Ni siquiera me atrevía a respirar.
– ¿Cuál es ese nombre falso?
– Pues no lo sé -me respondió-. Pero sin duda comprenderá usted por qué yo no deseo tener nada que ver con este hombre. ¿Puede usted ayudarme?
Llamé al timbre y me puse en pie. Empecé a dar zancadas por la habitación.
– Le ofreceré a usted toda mi ayuda, señora. Permítame que se lo asegure.
Isaac entró y le pedí que me trajera el abrigo, ya que iba a abandonar la casa de inmediato.
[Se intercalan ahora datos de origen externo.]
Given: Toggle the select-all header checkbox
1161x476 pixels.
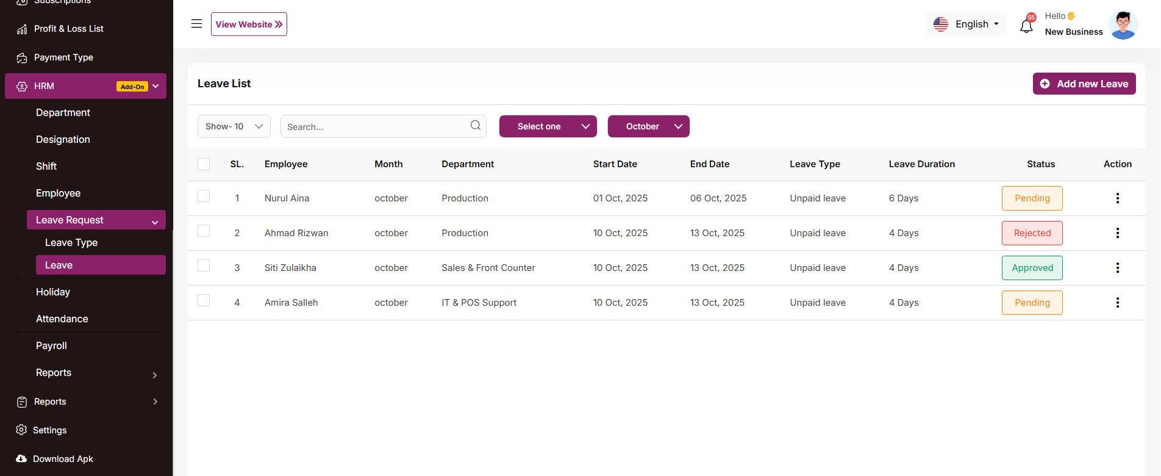Looking at the screenshot, I should [204, 164].
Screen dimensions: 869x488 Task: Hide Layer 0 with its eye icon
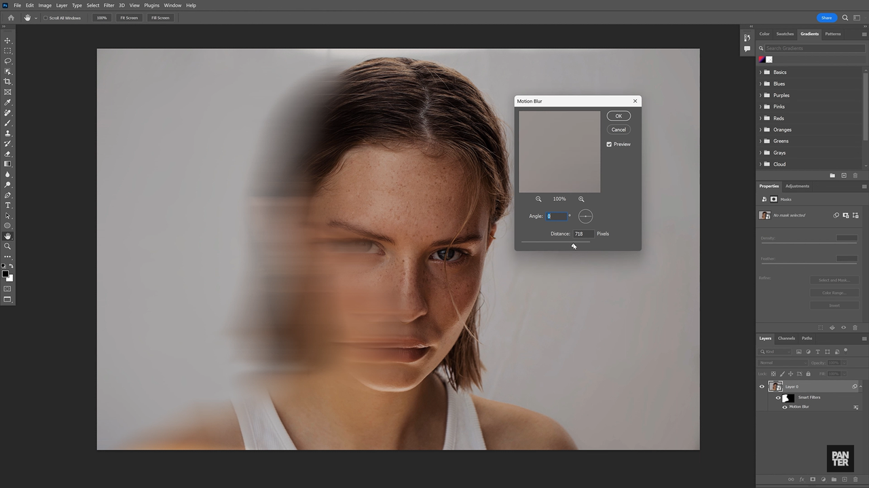pos(762,386)
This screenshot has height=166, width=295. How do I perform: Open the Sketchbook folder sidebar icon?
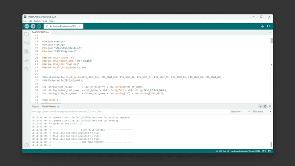click(x=26, y=34)
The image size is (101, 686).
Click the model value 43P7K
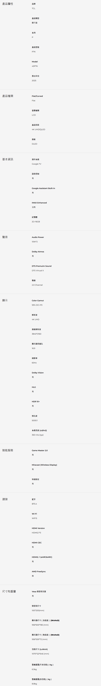pyautogui.click(x=35, y=66)
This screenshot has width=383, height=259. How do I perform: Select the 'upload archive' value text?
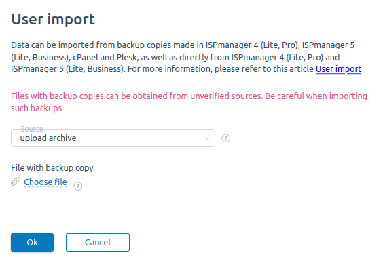(48, 138)
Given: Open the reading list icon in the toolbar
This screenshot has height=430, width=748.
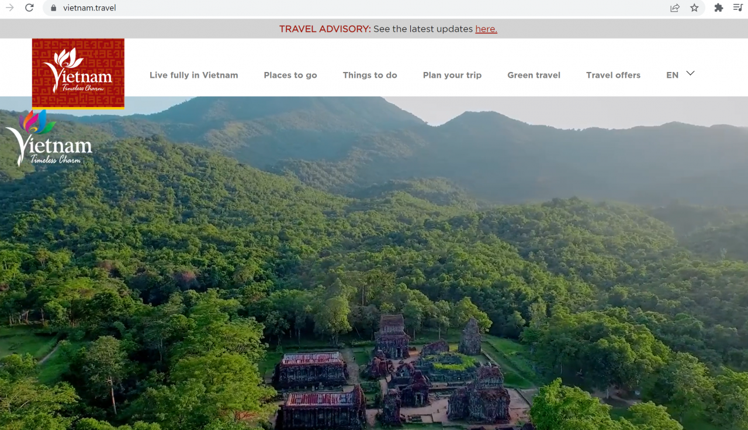Looking at the screenshot, I should (x=737, y=8).
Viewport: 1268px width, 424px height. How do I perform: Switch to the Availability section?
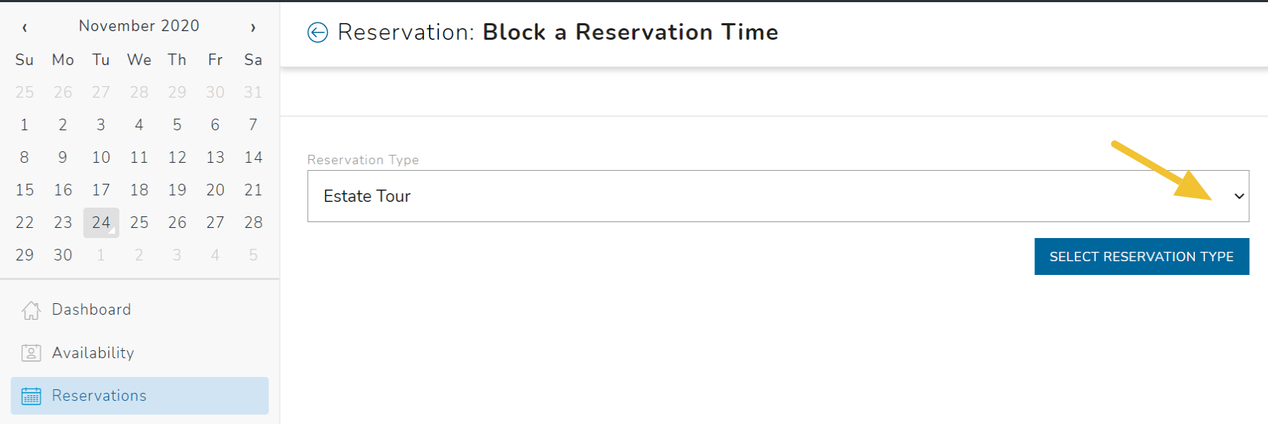[x=93, y=352]
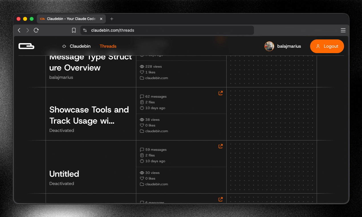Click the eye icon showing 228 views
This screenshot has width=362, height=217.
(x=142, y=66)
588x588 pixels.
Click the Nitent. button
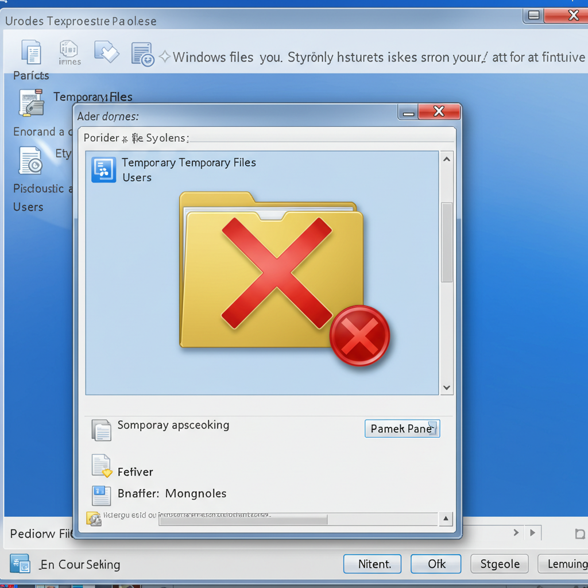(x=372, y=564)
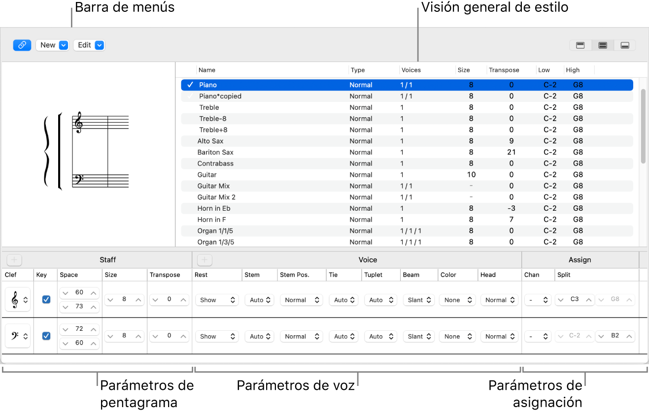Click the Transpose column header in the list
Screen dimensions: 649x414
(504, 70)
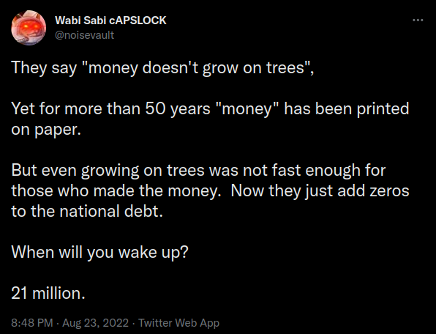Click the "When will you wake up?" line

99,252
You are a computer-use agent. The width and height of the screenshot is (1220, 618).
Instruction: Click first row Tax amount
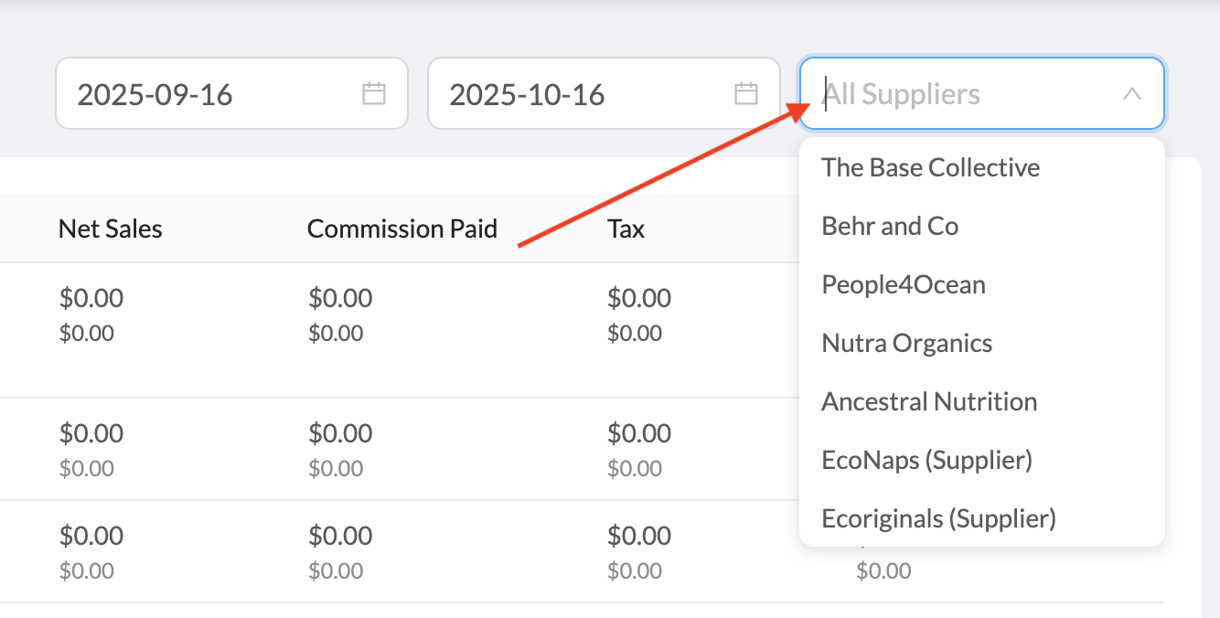[x=639, y=298]
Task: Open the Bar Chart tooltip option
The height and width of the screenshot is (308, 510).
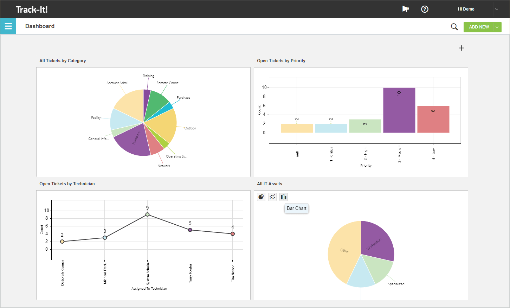Action: [x=296, y=208]
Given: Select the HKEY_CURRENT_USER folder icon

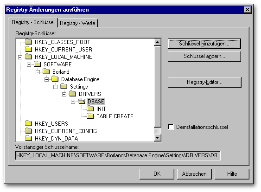Looking at the screenshot, I should click(29, 49).
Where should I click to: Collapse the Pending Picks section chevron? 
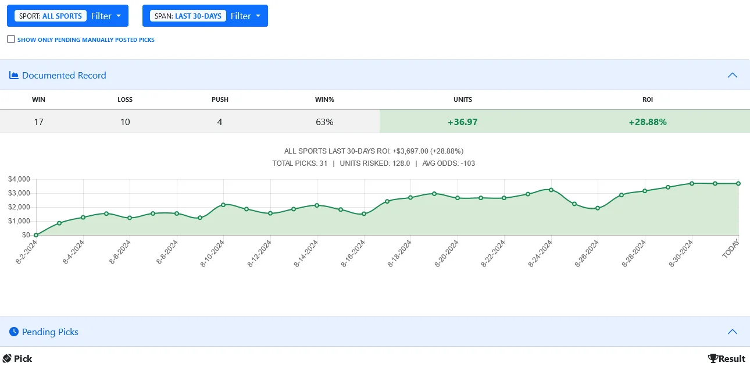733,332
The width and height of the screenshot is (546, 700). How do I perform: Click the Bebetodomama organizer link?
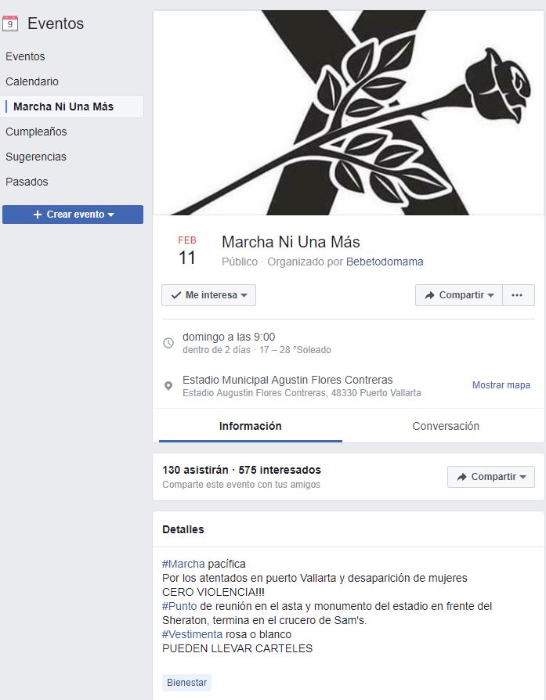(x=385, y=262)
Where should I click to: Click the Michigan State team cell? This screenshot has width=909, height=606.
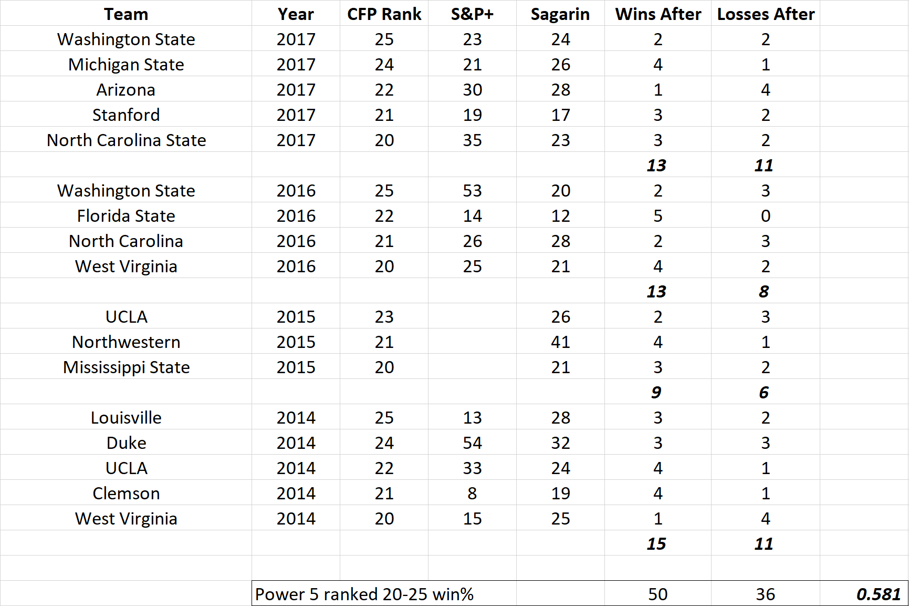click(x=126, y=64)
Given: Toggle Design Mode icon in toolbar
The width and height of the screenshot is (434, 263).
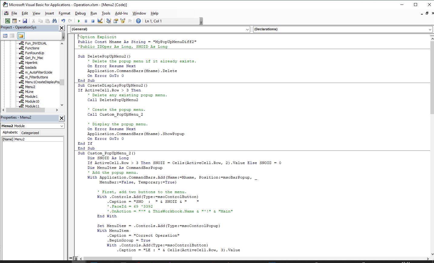Looking at the screenshot, I should 100,21.
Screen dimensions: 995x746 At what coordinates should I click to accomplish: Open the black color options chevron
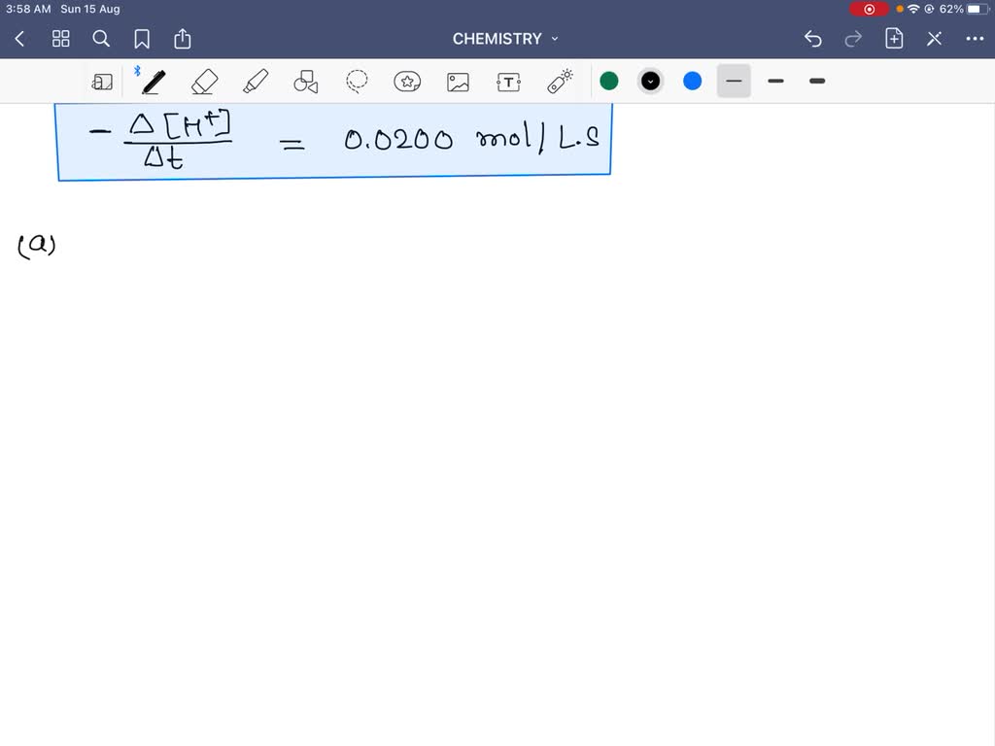coord(650,82)
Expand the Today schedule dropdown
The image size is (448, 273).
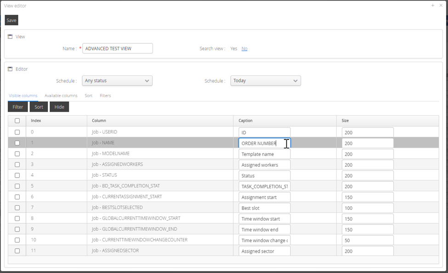266,81
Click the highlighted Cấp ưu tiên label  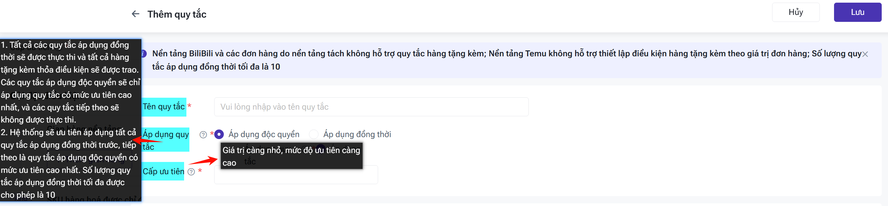pyautogui.click(x=163, y=171)
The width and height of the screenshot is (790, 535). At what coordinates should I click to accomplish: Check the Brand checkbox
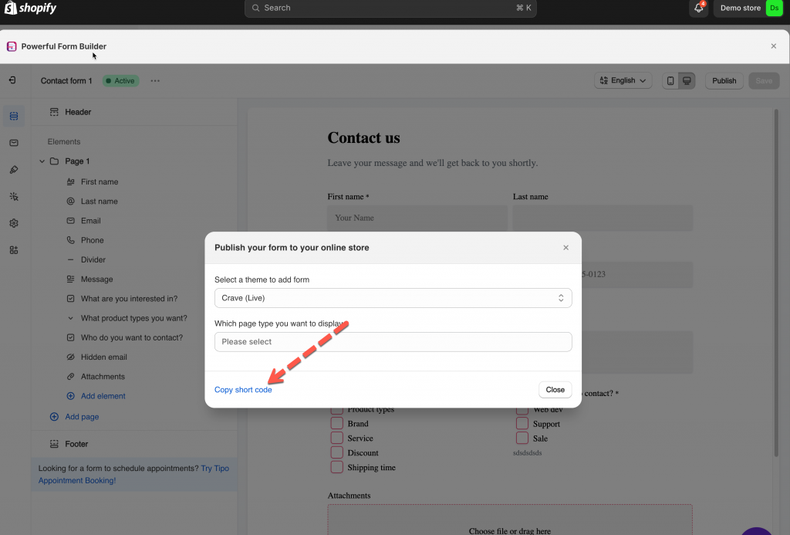[337, 424]
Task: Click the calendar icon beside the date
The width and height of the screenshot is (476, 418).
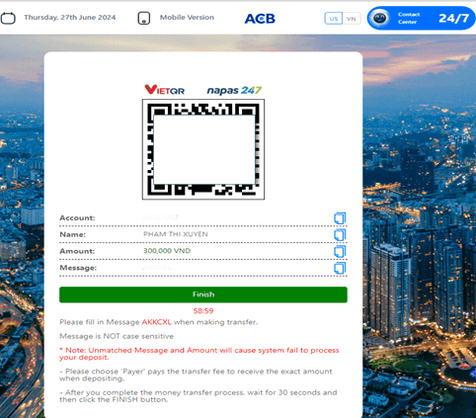Action: coord(8,18)
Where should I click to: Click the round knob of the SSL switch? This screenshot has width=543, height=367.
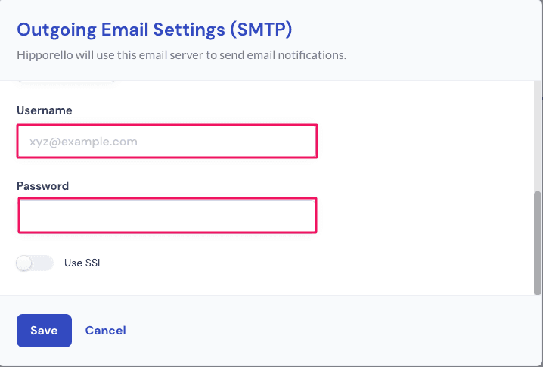(x=24, y=263)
La señorita Decker era toda confusión. Había sacado un abanico y lo agitaba con vigor frente a su rostro.
– ¿Le he ofendido de alguna manera, señor Weaver?
– Señora, no deje que mi agitación la inquiete. Creo que me ha provisto usted de una información importante con respecto a otro asunto en el que estoy profundamente implicado.
– No comprendo -balbuceó-. ¿No va a hablar usted con Sir Owen?
– Lo haré.
Llegó Isaac y me ayudó a ponerme el abrigo.
– Me encargaré de que no mencione su nombre nunca más. Tiene usted mi palabra.
Le pedí a Isaac que acompañara a la señorita Decker hasta la salida y yo puse rumbo al teatro, a donde sabía que Sir Owen acudiría en busca de su entretenimiento vespertino.